Le barème prévoit un taux compris entre 10 et 15 % pour une limitation légère de tous les mouvements de l’épaule dominante.
En l’espèce, aux termes de son rapport de consultation, le docteur [Q] [F] relève que :
« Mme [X] [E] souffre des séquelles d’une tendinopathie du muscle sus épineux, portant sur l’abduction et l’antépulsion de l’épaule droite, chez une droitière.

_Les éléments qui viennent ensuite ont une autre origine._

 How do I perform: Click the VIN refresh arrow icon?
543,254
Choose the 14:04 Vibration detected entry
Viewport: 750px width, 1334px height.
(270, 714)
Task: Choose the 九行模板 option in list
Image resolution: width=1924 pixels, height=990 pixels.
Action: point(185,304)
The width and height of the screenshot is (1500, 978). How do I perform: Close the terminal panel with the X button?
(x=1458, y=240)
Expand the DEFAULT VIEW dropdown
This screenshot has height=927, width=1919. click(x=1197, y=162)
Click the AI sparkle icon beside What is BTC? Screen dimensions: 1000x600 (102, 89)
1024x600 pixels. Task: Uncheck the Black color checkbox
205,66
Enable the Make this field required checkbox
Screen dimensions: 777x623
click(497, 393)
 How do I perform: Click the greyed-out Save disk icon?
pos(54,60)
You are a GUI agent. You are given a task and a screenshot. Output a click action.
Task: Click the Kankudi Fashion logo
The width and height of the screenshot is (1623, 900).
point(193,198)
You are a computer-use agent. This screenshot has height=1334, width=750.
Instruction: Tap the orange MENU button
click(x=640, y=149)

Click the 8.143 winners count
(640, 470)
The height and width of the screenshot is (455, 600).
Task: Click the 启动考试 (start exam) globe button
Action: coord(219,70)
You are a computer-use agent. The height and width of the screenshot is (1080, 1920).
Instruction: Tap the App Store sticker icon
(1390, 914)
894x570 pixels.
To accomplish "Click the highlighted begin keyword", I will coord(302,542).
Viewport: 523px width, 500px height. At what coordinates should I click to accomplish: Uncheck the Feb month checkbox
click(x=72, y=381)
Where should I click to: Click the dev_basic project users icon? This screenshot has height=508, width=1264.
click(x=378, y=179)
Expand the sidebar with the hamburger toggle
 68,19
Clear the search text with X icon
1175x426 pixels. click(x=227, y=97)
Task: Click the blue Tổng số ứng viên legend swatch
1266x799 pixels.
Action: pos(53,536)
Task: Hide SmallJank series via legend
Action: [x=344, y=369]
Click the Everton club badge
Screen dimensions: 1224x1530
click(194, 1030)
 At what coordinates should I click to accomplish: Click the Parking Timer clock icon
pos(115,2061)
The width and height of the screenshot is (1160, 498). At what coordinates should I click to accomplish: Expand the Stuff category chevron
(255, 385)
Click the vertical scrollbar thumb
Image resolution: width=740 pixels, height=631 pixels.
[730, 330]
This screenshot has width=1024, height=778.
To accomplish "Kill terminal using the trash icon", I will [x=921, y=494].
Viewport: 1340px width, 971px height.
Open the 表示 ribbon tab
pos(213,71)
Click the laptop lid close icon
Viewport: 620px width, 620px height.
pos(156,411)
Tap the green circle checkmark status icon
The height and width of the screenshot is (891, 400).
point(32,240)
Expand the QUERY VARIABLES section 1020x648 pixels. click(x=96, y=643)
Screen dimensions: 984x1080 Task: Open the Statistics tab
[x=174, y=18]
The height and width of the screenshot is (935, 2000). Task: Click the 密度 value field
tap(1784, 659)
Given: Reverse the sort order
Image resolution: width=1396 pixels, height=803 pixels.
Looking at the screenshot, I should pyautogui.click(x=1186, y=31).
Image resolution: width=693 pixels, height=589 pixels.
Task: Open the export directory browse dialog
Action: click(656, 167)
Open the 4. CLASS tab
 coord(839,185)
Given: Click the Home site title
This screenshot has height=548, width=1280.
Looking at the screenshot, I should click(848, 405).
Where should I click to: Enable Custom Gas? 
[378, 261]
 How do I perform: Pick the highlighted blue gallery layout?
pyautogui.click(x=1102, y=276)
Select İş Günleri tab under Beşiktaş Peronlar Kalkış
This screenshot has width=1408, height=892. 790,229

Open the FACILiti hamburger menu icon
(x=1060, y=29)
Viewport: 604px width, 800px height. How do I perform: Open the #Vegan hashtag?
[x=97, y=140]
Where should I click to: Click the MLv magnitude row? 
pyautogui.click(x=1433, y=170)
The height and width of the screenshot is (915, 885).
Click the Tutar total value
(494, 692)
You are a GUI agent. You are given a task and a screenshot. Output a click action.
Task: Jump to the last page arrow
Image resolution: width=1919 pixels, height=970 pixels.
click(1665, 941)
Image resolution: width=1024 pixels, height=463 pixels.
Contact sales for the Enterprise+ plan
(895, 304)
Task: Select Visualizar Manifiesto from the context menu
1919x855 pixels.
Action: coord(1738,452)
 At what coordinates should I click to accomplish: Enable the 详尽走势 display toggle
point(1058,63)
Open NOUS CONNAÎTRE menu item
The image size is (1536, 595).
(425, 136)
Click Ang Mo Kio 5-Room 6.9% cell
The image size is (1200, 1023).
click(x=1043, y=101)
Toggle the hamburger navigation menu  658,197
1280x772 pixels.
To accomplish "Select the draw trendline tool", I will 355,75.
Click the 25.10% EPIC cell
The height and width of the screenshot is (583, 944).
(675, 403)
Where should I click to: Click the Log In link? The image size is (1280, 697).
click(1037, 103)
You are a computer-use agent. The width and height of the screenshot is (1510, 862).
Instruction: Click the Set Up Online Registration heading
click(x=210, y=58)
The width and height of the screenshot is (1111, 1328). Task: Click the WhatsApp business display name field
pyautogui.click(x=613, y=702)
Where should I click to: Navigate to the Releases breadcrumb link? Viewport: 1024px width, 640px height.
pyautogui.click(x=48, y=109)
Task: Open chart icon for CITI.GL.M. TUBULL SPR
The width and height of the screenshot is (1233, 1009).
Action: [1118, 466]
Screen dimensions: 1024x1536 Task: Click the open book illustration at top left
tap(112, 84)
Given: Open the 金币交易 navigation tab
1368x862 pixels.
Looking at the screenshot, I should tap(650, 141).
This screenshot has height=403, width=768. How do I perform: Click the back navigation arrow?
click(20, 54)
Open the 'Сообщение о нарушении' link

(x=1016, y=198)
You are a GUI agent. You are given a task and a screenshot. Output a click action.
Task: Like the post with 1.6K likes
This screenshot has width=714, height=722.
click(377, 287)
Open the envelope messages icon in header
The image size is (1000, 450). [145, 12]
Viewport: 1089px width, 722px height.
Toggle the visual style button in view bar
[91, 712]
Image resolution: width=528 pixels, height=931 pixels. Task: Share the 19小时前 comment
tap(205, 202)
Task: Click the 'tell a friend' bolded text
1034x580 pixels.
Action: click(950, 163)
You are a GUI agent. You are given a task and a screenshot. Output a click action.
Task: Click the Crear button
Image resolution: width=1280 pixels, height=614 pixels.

Il n’existe pas d’état antérieur signalé dans les pièces disponibles. »
Il décrit que :
« Les limitations concernent l’abduction, réduite à 100° au lieu de 170°, et l’antépulsion, réduite à 145° au lieu de 180°. Les rotations interne et externe, et la rétropulsion ne sont pas limitées.
Il s’agit d’une atteinte spécifique du muscle sus épineux. »
Il conclut :
« A la date de la consolidation, compte tenu du barème indicatif d’invalidité mentionné à l’article L.434-2 du code de la sécurité sociale, dans son chapitre 1.1.2., nous retenons un taux d’incapacité permanente partielle de 10 % correspondant à la fourchette basse conseillée par le barème. »
Contestant le taux évalué par le médecin consultant, l’association produit aux débats l’avis complémentaire de son médecin-conseil, le docteur [R] [C], du 5 juillet 2025, qui relate : « l’examen clinique du médecin conseil indique une limitation légère des amplitudes articulaires pour trois mouvements seulement sur les six testés, confirmé par le médecin expert.
En raison des limitations n’affectant que 3 sur les 6 amplitudes articulaires de l’épaule droite le taux d’IPP à retenir devrait être minoré. Ainsi en référence au barème indicatif UCANSS chapitre 1.1.2 « Atteinte des fonctions articulaires » vu que le taux d’IPP est fixé à 15 % pour une limitation légère de tous les mouvements, il est donc proposé de retenir pour cette assurée un taux d’IPP de 8 %. »
La caisse ne produit aucun avis de son médecin-conseil, se contentant de solliciter le maintien du taux d’incapacité permanente initialement fixé à 15 % faisant valoir qu’il a été attribué après examen de l’état de la victime et que la [2] a confirmé le taux.
Il résulte de l’ensemble des éléments, ainsi que le souligne justement le docteur [C], médecin mandaté par l’employeur, que les conditions d’octroi d’un taux d’incapacité permanente partielle égal ou supérieur à 10 % ne sont pas réunies en présence de la seule identification d’une limitation légère de trois mouvements du côté dominant.
Dès lors, le taux d’incapacité permanente partielle de Mme [E] au titre de sa maladie professionnelle déclarée le 10 février 2022 doit être fixé à 8 % dans les rapports entre la caisse et l’association.
Sur les dépens :
La caisse primaire d’assurance maladie du Finistère, qui succombe à l’instance, sera condamnée aux dépens, y compris les frais de consultation médicale.
PAR CES MOTIFS
Le tribunal, statuant après débats en audience publique, par jugement contradictoire et en premier ressort, mis à la disposition du public par le greffe,
FIXE à 8 % le taux d’incapacité permanente de Mme [X] [E] au titre de sa maladie professionnelle déclarée le 10 février 2022 dans les rapports entre la caisse primaire d’assurance maladie du Finistère et l’association [1] ;
DÉBOUTE les parties de leurs demandes plus amples et contraires ;
CONDAMNE la caisse primaire d’assurance maladie du Finistère aux dépens, y compris les frais de consultation médicale.